ASSIGNED TASK
What is needed here is every line of the records that includes "width".

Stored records

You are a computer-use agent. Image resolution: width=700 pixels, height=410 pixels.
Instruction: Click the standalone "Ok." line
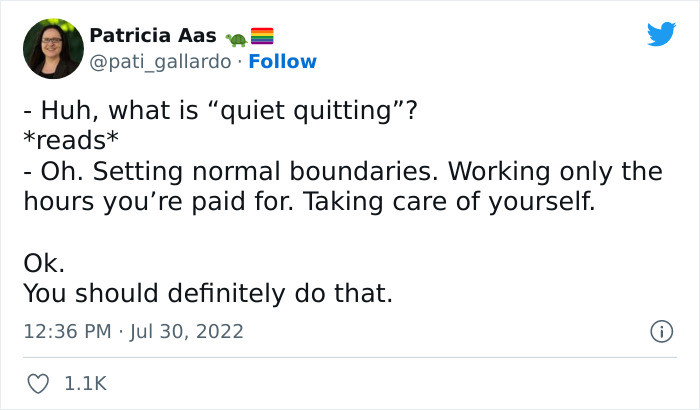point(43,263)
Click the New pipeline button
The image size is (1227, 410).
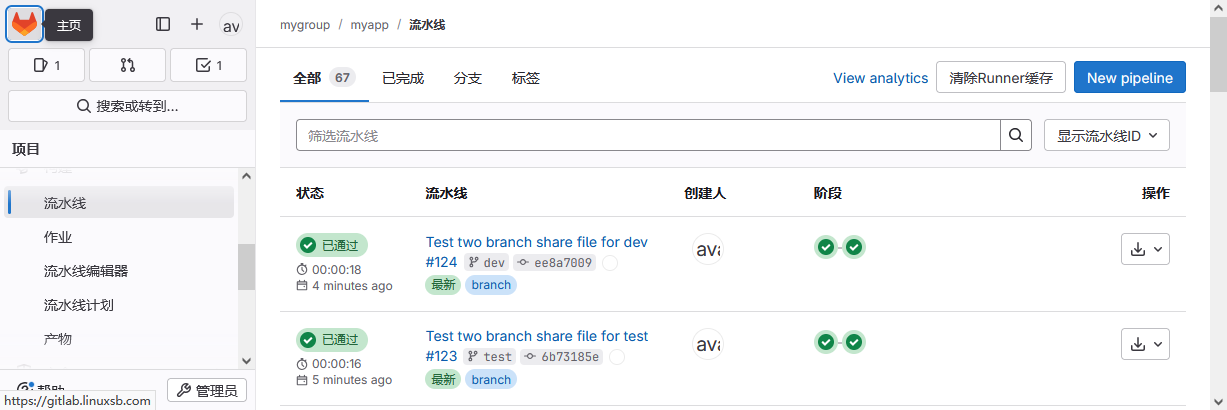coord(1129,78)
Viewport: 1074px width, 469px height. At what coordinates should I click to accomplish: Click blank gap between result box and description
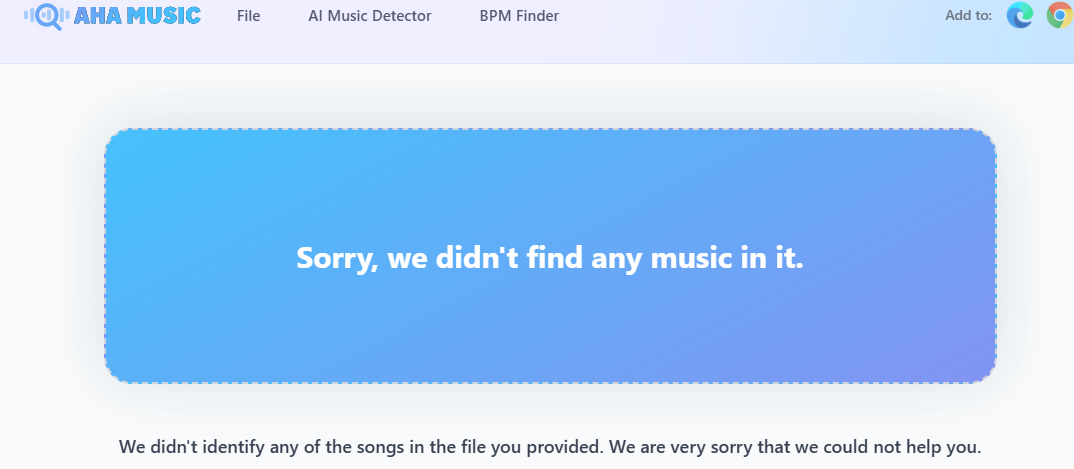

EXPECTED ANSWER
You are a computer-use agent. Image resolution: width=700 pixels, height=410 pixels.
Viewport: 1074px width, 469px height. At what coordinates should I click to accomplish: Click blank gap between result box and description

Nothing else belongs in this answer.